***
description: >-
Step-by-step guide to setting up and running your first text curation pipeline
with NeMo Curator
categories:
* getting-started
tags:
* text-curation
* installation
* quickstart
* data-loading
* quality-filtering
* python-api
personas:
* data-scientist-focused
* mle-focused
difficulty: beginner
content\_type: tutorial
modality: text-only
***
# Get Started with Text Curation
This guide provides step-by-step instructions for setting up NeMo Curator’s text curation capabilities. Follow these instructions to prepare your environment and execute your first text curation pipeline.
## Prerequisites
To use NeMo Curator’s text curation modules, ensure your system meets the following requirements:
* Python 3.10, 3.11, or 3.12
* packaging >= 22.0
* uv (for package management and installation)
* Ubuntu 22.04/20.04
* NVIDIA GPU (optional for most text modules, required for GPU-accelerated operations)
* Volta™ or higher (compute capability 7.0+)
* CUDA 12 (or later)
If `uv` is not installed, refer to the [Installation Guide](/admin/installation) for setup instructions, or install it quickly using:
```bash
curl -LsSf https://astral.sh/uv/0.8.22/install.sh | sh
source $HOME/.local/bin/env
```
***
## Installation Options
You can install NeMo Curator using one of the following methods:
The simplest way to install NeMo Curator:
```bash
uv pip install "nemo-curator[text_cuda12]"
```
For other modalities (image, video) or all modules, see the [Installation Guide](/admin/installation).
Install the latest version directly from GitHub:
```bash
git clone https://github.com/NVIDIA-NeMo/Curator.git
cd Curator
uv sync --extra text_cuda12 --all-groups
source .venv/bin/activate
```
Replace `text_cuda12` with your desired extras: use `.` for CPU-only, `.[text_cpu]` for text processing only, or `.[all]` for all modules.

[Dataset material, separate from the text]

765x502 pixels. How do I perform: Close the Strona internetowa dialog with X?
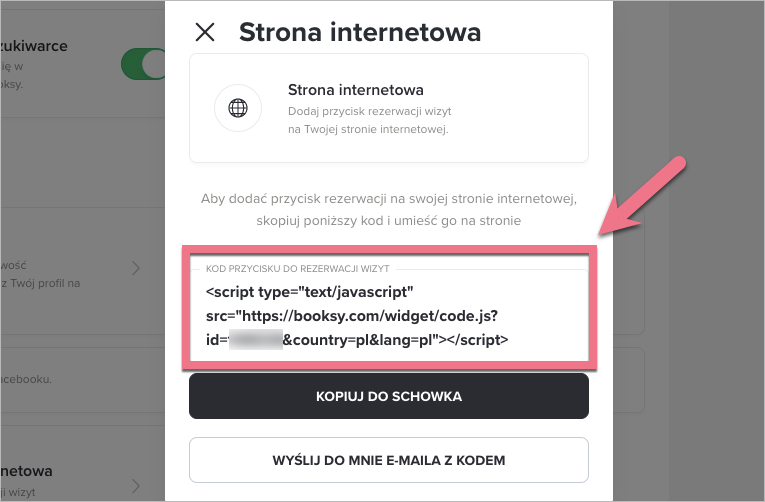coord(205,32)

NeMo Curator is available as a standalone container:
```bash
# Pull the container
docker pull nvcr.io/nvidia/nemo-curator:{{ container_version }}
# Run the container
docker run --gpus all -it --rm nvcr.io/nvidia/nemo-curator:{{ container_version }}
```
For details on container environments and configurations, see [Container Environments](/reference/infra/container-environments).
## Prepare Your Environment
NeMo Curator uses a pipeline-based architecture for processing text data. Before running your first pipeline, ensure you have a proper directory structure:
## Set Up Data Directory
Create the following directories for your text datasets:
```bash
mkdir -p ~/nemo_curator/data/sample
mkdir -p ~/nemo_curator/data/curated
```
For this example, you need sample JSONL files in `~/nemo_curator/data/sample/`. Each line should be a JSON object with at least `text` and `id` fields. You can create test data or refer to [Read Existing Data ](/curate-text/load-data/read-existing) and [Data Loading ](/curate-text/load-data) for information on downloading data.
**Set your HuggingFace token** to avoid rate limiting when downloading models or datasets:
export HF\_TOKEN="your\_token\_here"
Without a token, repeated downloads from Hugging Face may result in `429 Client Error` (rate limiting). Get a free token at [huggingface.co/settings/tokens](https://huggingface.co/settings/tokens).
## Basic Text Curation Example
Here's a simple example to get started with NeMo Curator's pipeline-based architecture:
```python
from nemo_curator.pipeline import Pipeline
from nemo_curator.stages.text.io.reader import JsonlReader
from nemo_curator.stages.text.io.writer import JsonlWriter
from nemo_curator.stages.text.modules.score_filter import ScoreFilter
from nemo_curator.stages.text.filters import WordCountFilter, NonAlphaNumericFilter
# Create a pipeline for text curation
pipeline = Pipeline(
name="text_curation_pipeline",
description="Basic text quality filtering pipeline"
)
# Add stages to the pipeline
pipeline.add_stage(
JsonlReader(
file_paths="~/nemo_curator/data/sample/",
files_per_partition=4,
fields=["text", "id"]
)
)
# Add quality filtering stages
pipeline.add_stage(
ScoreFilter(
filter_obj=WordCountFilter(min_words=50, max_words=100000),
text_field="text",
score_field="word_count"
)
)
pipeline.add_stage(
ScoreFilter(
filter_obj=NonAlphaNumericFilter(max_non_alpha_numeric_to_text_ratio=0.25),
text_field="text",
score_field="non_alpha_score"
)
)
# Write the curated results
pipeline.add_stage(
JsonlWriter("~/nemo_curator/data/curated")
)
# Execute the pipeline
results = pipeline.run()
print(f"Pipeline completed successfully! Processed {len(results) if results else 0} tasks.")
```
## Next Steps
Explore the [Text Curation documentation](/curate-text) for more advanced filtering techniques, GPU acceleration options, and large-scale processing workflows.